The problem with high megapixel, small sensor cameras is noise; but noise is not a problem if you don't look too closely: and clever image manipulation can make this noise invisible or unobjectionable in the final image. Let's not forget that the single best predictor of image quality is sensor size. You can get a decent small image with a small sensor, but a large sensor will deliver high image quality with both small and large images.

What this little experiment tells us is that we don't need high quality pixels to get a high quality final image, if we have enough pixels.

Suppose some manufacturer could cram 250 megapixels into a typical ASP-C sized sensor as found in consumer grade DSLR cameras. If you zoom into your image at 100% resolution, the image might appear to be only noise, but by clever processing you could produce excellent large images with superb detail.
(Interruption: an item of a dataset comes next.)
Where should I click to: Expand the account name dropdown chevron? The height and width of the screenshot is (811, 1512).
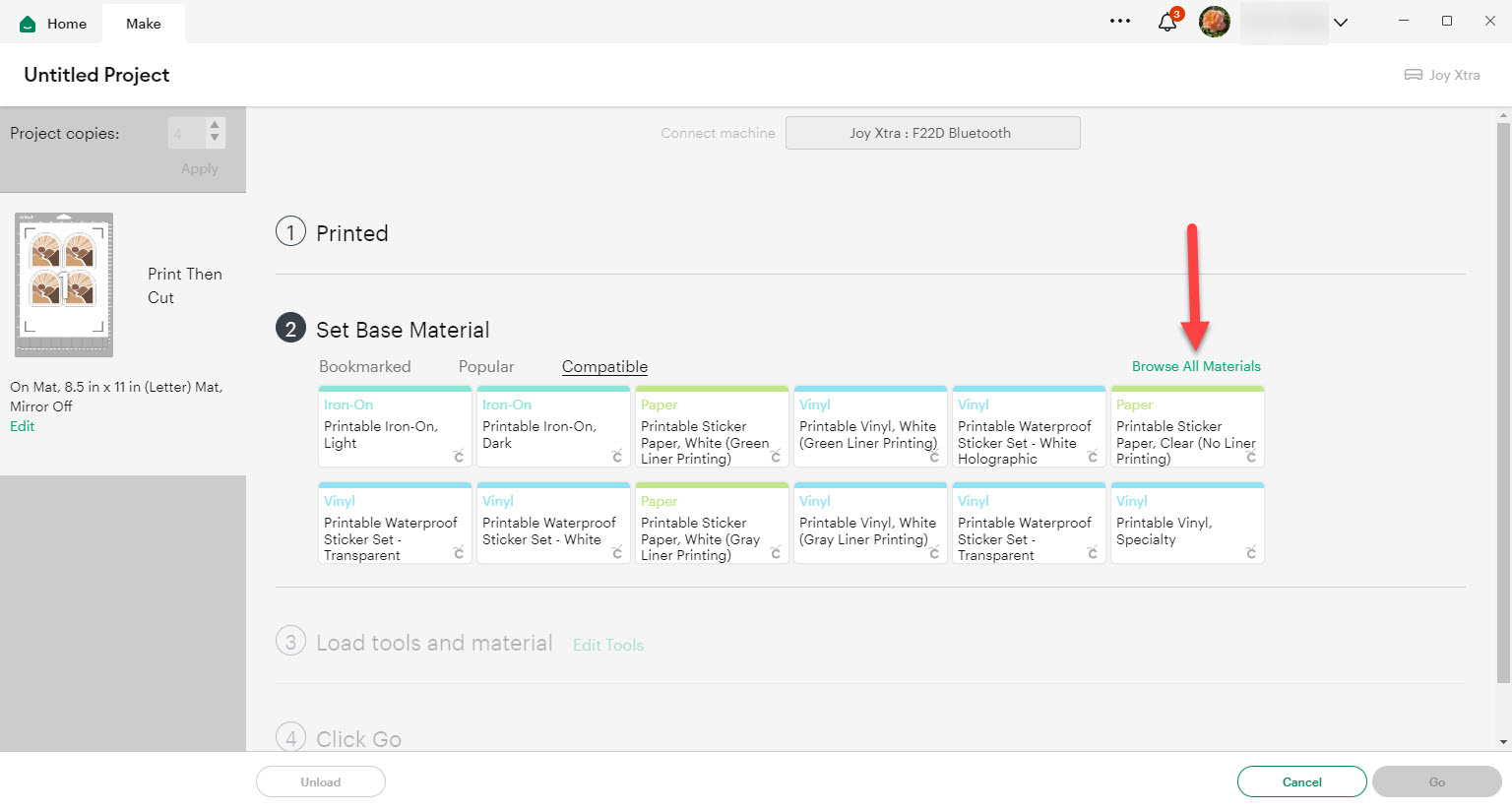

We can learn a few lessons from old film photography. The crystals of silver halide embedded in film change chemically when exposed to light. Please be aware that light, when examined closely, appears to be made up of little discrete chunks called photons. Whenever a number of photons would hit a piece of silver halide, no matter how large or small a crystal, the crystal would change. And so, large crystals are more sensitive to light than smaller crystals, since roughly the same number of photons would likely change either size crystal. The crystals that absorbed photons would then remain in the negative, and would appear black, while the crystals that did not absorb photons would be washed away during developing, and so only the transparent film remain.

So in a certain sense, digital photography is more analog than film photography, and film is more digital than digital sensors.  A film grain is either on or off, with no intermediate steps, no shades of gray. In developed film there is either a grain at any given part of a negative, or there isn't: it is all black or white. Only when we look at the negative from a distance can we perceive an image.

Film grain has many advantages. Because the grains have random shapes, we do not see aliasing in film images — we don't see digital jaggies or interference patterns. By mixing various sizes of grains, we can expand the dynamic range of film: some grains will be more likely than others to be exposed, and so we can get both good shadow and highlight detail, as well as a gradual fall-off in highlights, instead of an abrupt cutoff in highlights as we see with digital cameras (Some Fuji digital cameras had two sizes of sensors to avoid this a bit). Film grain can also add perceived texture as well as sharpness.

Digital photography, following the long example of film technology, could utilize very large numbers of tiny pixel sensors of varying sizes and shapes, and these sensors would register only on or off signals: they would be 1 bit sensors, just like film grain. Although pixel peeping on such an image would be painful, we should expect to obtain superior final images, with much higher dynamic range, good fall-off on highlights, and nice texture and sharpness without digital artifacts. We also would have better control over digital noise, particularly in the shadows.

One interesting advantage to having super high pixel densities is that camera manufacturers could include sensors of various color sensitivities, greatly expanding the color gamut of the sensor, as well as provide far more accurate color rendition. These extra color sensors could emulate the Purkinje effect, and be able to accurately capture an image that corresponds to how humans see in dim lighting, particularly at dusk. Some sensors could be sensitive to infrared, and others to ultraviolet. We have so many pixels in our camera that it wouldn't be much of a waste to assign a certain number of them for odd uses: it would hardly cause a degradation for most images. Various sizes of pixels could be scattered across the sensor, giving better dynamic range; random shapes and sizes could produce images less prone to aliasing, as well as providing more sharpness.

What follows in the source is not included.